# TASK DESCRIPTION
Please filter the records below and copy each line that contains the string "beside", matching case exactly.
# Start of INFORMATION PROVIDED
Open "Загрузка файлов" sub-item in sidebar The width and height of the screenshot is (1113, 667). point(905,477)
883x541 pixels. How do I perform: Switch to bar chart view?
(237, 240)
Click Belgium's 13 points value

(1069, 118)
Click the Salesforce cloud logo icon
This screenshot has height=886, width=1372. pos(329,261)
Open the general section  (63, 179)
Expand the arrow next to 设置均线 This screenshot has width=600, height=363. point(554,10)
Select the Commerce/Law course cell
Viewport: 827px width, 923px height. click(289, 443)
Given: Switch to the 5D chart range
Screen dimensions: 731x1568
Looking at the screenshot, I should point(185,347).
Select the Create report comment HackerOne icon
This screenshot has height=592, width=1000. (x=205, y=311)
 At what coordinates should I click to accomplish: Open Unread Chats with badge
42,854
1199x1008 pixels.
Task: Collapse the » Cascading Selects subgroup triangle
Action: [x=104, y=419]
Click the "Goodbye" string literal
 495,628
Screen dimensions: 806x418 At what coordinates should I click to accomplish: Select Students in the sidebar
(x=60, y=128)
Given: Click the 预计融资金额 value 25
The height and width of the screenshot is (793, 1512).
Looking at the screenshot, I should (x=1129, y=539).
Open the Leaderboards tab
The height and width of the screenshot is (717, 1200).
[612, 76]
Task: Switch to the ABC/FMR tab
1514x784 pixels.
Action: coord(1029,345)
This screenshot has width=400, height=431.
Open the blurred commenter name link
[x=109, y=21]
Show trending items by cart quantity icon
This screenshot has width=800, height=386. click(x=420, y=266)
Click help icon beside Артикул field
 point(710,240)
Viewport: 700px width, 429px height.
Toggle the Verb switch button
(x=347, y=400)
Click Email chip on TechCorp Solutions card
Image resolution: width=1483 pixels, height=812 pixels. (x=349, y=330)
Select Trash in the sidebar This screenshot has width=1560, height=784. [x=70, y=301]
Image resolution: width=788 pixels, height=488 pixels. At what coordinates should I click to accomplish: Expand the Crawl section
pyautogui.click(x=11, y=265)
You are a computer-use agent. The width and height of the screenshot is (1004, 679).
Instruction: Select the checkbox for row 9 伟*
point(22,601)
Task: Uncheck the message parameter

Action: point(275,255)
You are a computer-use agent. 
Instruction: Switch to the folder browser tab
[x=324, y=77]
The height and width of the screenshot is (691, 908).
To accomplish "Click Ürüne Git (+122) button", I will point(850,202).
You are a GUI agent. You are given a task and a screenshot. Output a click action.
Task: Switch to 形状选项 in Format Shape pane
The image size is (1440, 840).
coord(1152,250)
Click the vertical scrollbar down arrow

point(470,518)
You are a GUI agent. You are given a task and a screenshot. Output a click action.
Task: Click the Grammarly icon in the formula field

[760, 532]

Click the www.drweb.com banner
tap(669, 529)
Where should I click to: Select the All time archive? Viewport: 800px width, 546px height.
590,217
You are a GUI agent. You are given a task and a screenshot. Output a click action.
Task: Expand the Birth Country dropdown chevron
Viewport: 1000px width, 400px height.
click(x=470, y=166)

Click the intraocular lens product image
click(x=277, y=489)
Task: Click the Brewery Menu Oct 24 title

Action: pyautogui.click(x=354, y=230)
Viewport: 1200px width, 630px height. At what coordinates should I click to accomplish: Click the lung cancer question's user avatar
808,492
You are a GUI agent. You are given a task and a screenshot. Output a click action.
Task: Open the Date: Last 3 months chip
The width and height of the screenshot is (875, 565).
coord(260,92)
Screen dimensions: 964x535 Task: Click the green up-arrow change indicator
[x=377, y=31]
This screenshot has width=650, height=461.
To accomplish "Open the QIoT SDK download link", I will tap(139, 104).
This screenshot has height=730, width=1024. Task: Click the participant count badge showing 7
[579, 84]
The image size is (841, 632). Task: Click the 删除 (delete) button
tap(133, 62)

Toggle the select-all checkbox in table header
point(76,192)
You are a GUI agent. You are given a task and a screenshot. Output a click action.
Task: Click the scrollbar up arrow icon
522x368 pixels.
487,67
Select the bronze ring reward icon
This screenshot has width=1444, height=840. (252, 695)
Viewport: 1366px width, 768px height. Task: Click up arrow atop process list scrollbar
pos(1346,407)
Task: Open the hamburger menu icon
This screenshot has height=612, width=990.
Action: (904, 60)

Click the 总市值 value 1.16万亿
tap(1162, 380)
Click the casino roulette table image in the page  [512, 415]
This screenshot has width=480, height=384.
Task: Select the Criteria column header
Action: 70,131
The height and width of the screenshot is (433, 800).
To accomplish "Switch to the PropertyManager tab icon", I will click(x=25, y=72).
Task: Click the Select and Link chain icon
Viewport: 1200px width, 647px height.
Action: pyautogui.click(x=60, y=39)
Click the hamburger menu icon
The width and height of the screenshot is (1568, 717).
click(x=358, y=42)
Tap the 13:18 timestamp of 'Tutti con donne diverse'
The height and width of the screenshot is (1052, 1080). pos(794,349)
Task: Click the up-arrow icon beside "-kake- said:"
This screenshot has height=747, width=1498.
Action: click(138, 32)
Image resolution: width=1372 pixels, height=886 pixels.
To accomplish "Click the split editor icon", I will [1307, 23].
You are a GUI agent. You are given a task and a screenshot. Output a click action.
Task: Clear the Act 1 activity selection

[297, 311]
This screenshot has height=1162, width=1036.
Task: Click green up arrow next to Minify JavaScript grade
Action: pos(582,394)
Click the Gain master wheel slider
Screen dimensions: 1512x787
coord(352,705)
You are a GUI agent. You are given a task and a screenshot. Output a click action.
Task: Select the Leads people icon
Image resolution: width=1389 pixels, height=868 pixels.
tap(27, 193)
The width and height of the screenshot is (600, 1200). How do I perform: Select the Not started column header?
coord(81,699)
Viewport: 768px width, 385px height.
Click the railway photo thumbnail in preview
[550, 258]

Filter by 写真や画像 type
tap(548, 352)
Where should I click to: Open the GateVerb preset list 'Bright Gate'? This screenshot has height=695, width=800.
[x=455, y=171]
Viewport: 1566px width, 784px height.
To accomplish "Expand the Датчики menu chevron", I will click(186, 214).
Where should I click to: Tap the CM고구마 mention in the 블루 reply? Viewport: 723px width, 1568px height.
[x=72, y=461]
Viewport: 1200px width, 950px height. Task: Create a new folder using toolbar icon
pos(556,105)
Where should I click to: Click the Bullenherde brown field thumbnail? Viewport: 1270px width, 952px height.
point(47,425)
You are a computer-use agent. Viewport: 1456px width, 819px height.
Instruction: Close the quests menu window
# End of INFORMATION PROVIDED
# RESPONSE TO THE EXERCISE
Click help icon beside Артикул field
Task: Click the up-arrow icon beside "-kake- said:"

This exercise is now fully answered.